A unanimous state Appeals Court panel ruled in August 2023 that the lawsuit could proceed. The panel reversed a trial court’s decision to dismiss the suit.

Drum and his group filed suit in May 2022 against Pinehurst, Mayor John Strickland, and Council Member Jane Hogeman.

Drum raised concerns about a series of events from September through October in 2021. The first involved a Sept, 20, 2021, closed session “to discuss issues pertaining to a strained relationship between a councilmember and citizens.”

The lawsuit also pointed to an October 2021 email exchange involving a majority of the Pinehurst council.
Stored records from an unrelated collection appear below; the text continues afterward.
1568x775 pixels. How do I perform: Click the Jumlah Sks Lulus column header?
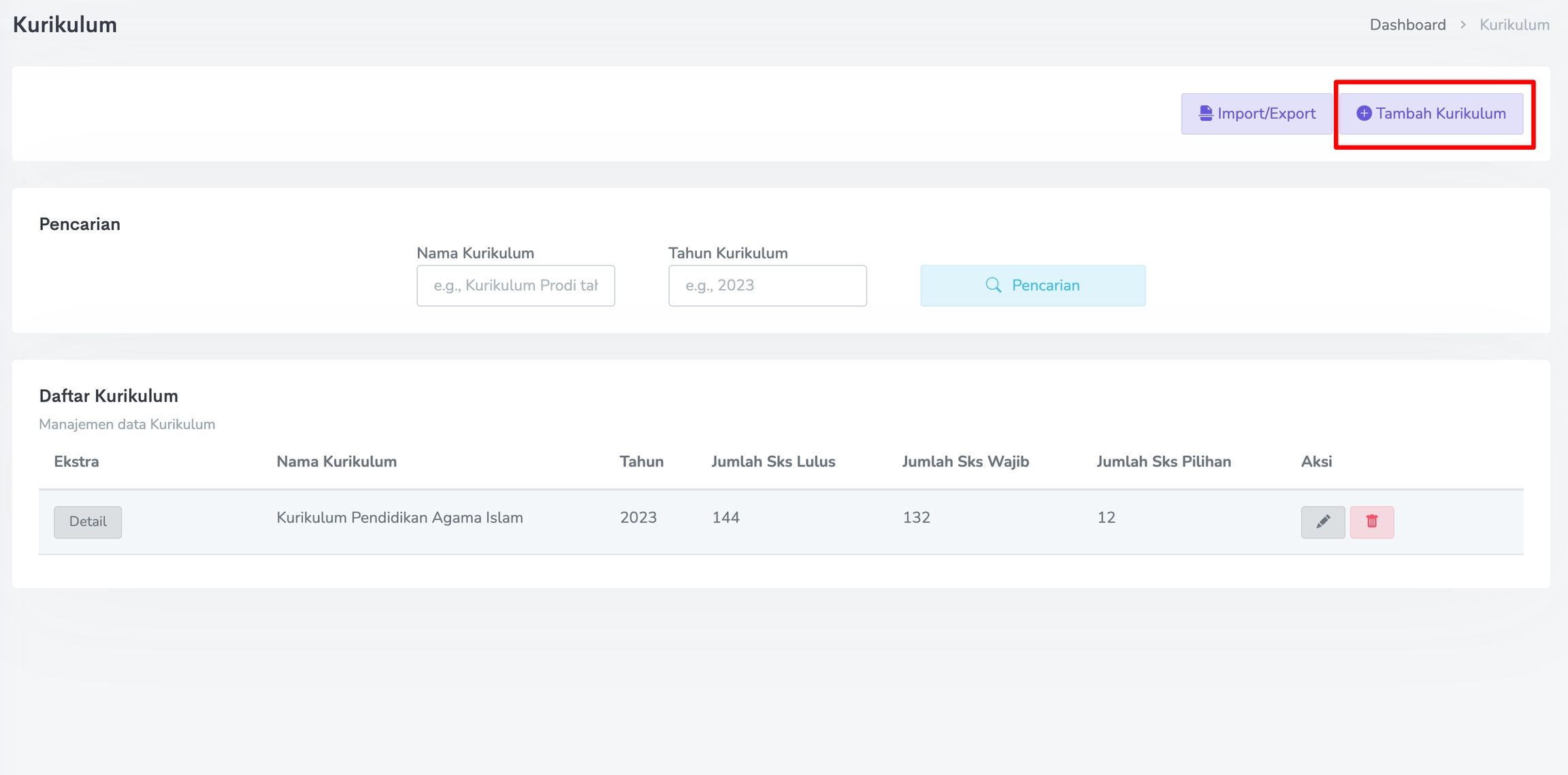773,462
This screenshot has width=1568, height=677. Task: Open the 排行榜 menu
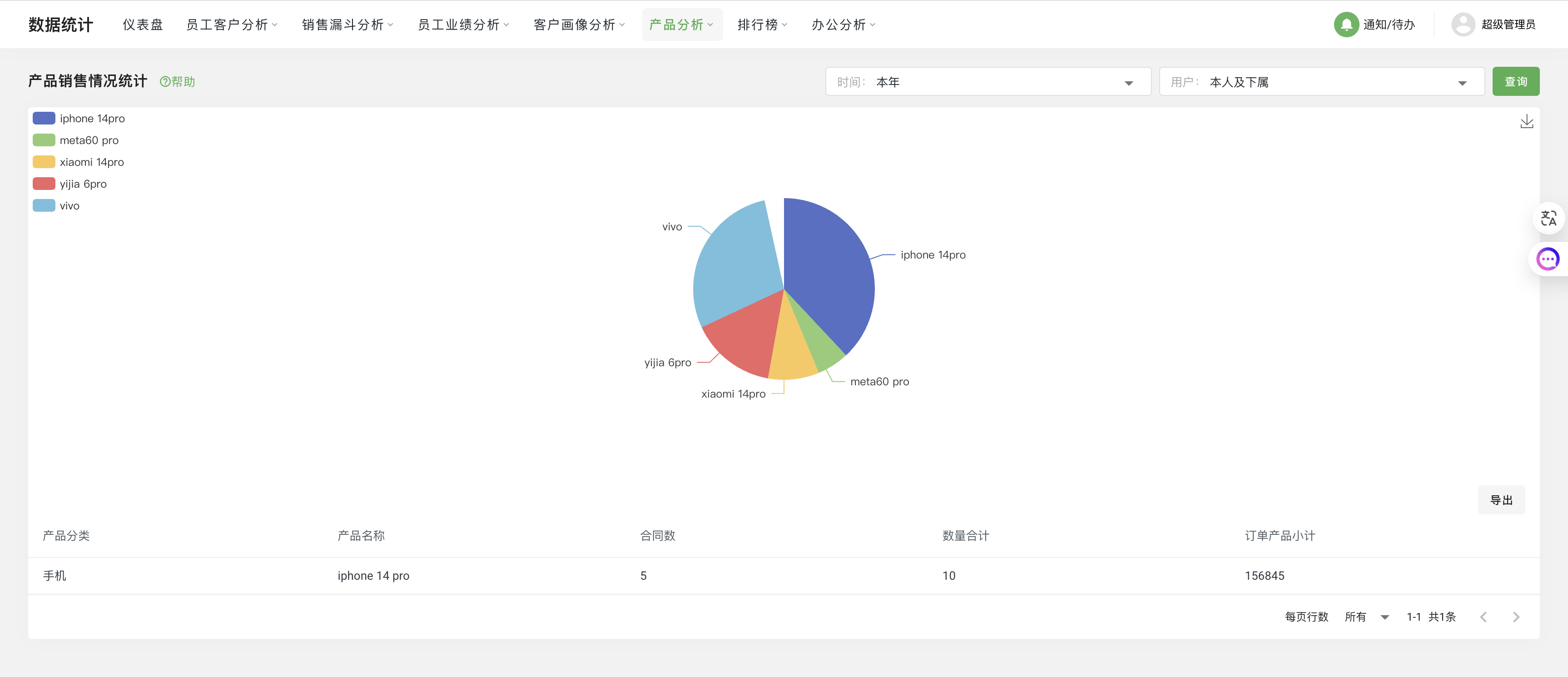coord(758,25)
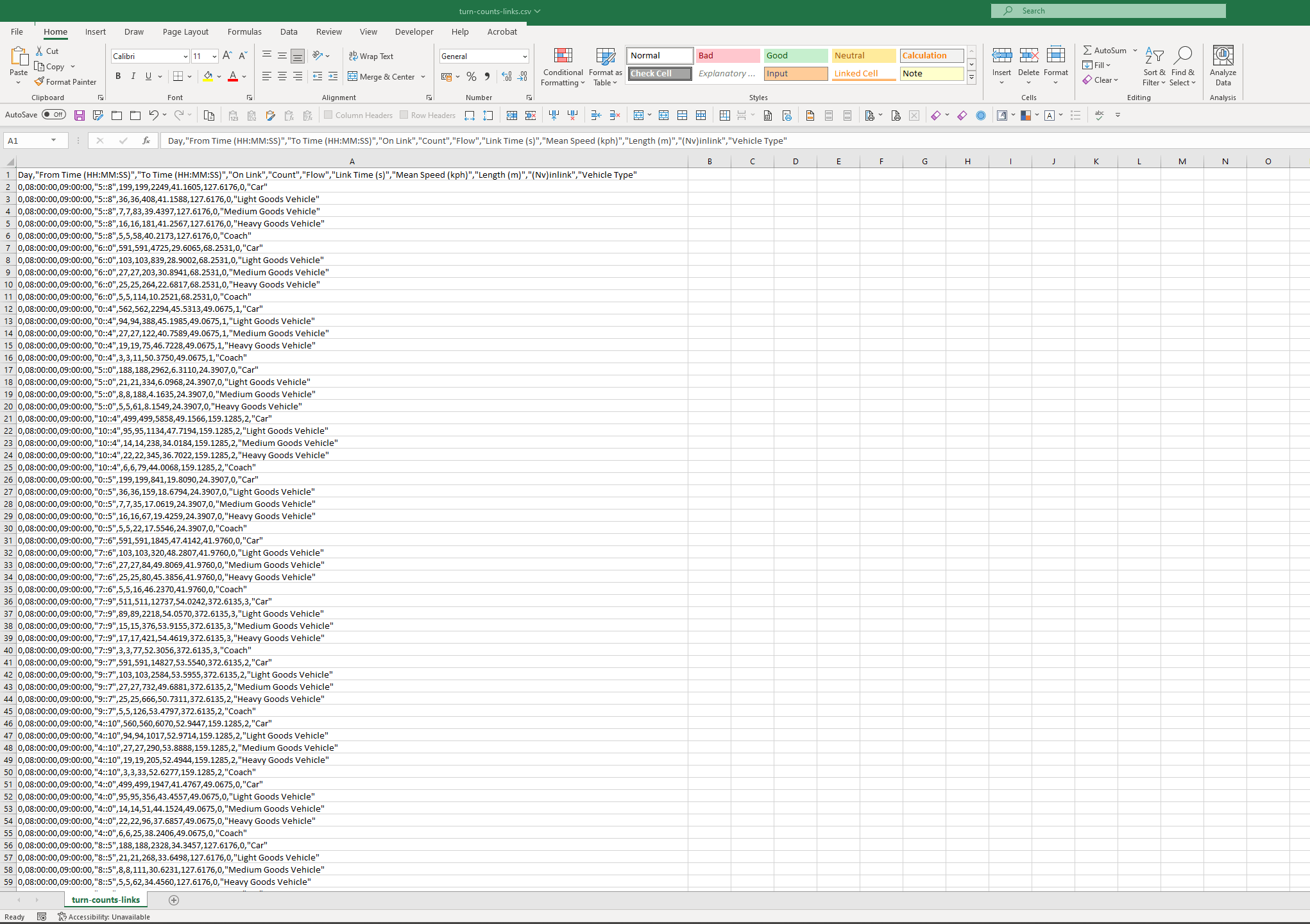
Task: Click the Bold formatting icon
Action: pos(118,76)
Strickland, Hogeman, and Pinehurst’s manager and attorney “began participating in an email thread to consider possible censures against Plaintiff Drum and another Village Council member,” according to the Appeals Court opinion. “The emails discussed complaints received from local business owners about Plaintiff Drum’s negative treatment of them and continued through the Village Council meeting on 12 October 2021.”

Drum alleged that the email exchange led on Oct. 12, 2021, to an announcement from Strickland and the village attorney “that there had been consensus by the majority of the Village Council to investigate whether Plaintiff Drum and another councilmember had violated the Village Council’s Code of Ethics.” Hogeman read a censure motion “that had been discussed and formed in the email thread.”

More emails through Oct. 26, 2021, focused on Drum’s alleged ethics violations and involved the Pinehurst council’s majority, according to the Appeals Court opinion. Strickland read a prepared statement during an Oct. 26, 2021, council meeting “regarding Plaintiff Drum’s potential ethics violations.”

As early as Oct. 13, 2021, Drum and another council member discussed the possibility that the email thread violated North Carolina’s Open Meetings Law.

When Drum and his government transparency group filed suit more than six months later, they sought declarations from a trial judge that the September and October meetings and the email thread violated state open-meetings requirements.

The suit sought a court order “declaring that it is a violation of the Open Meetings Law for a majority of the members of the Village of Pinehurst Council to attend to, discuss and transact public business without the notice, public access and minutes required by the Open Meetings Law.” Drum also sought an order “permanently enjoining the defendants and anyone acting in concert with them from conducting meetings violations of the Open Meetings Law, including through email.”

Drum also asked for attorney’s fees but did not ask the court to declare any action of the Pinehurst council taken on Sept. 20, Oct. 12, or Oct. 26 to be void.

Judge James Webb ruled in favor of Pinehurst in September 2022. Webb determined that a 45-day statute of limitations barred Drum’s lawsuit.

Appellate judges disagreed. The 45-day limit would have applied only if Drum had asked the court to throw out decisions the Pinehurst council had made after violating open-meetings requirements.

“As Plaintiffs did not seek an order rendering actions by the Village Council null and void pursuant to N.C.G.S. § 143-318.16A, and because the plain meaning of N.C.G.S. § 143-318.16A provides that, of the three forms of relief the trial court has discretion to grant for violations of the Open Meetings Law, nullification is the only form which is limited by 45-day period contained in the statute, Plaintiffs’ claims that allege violations of the Open Meetings Law in relation to the 20 September 2021 Special Meeting, the 8 October 2021 through 12 October 2021 email thread meetings, the 12 October 2021 Village Council meeting, the 12 October 2021 through 26 October 2021 email thread meetings, and the 26 October 2021 [meeting] are remanded to the trial court for further proceedings,” wrote Judge Hunter Murphy.

Tyson and Judge John Arrowood joined Murphy’s unpublished 2023 opinion.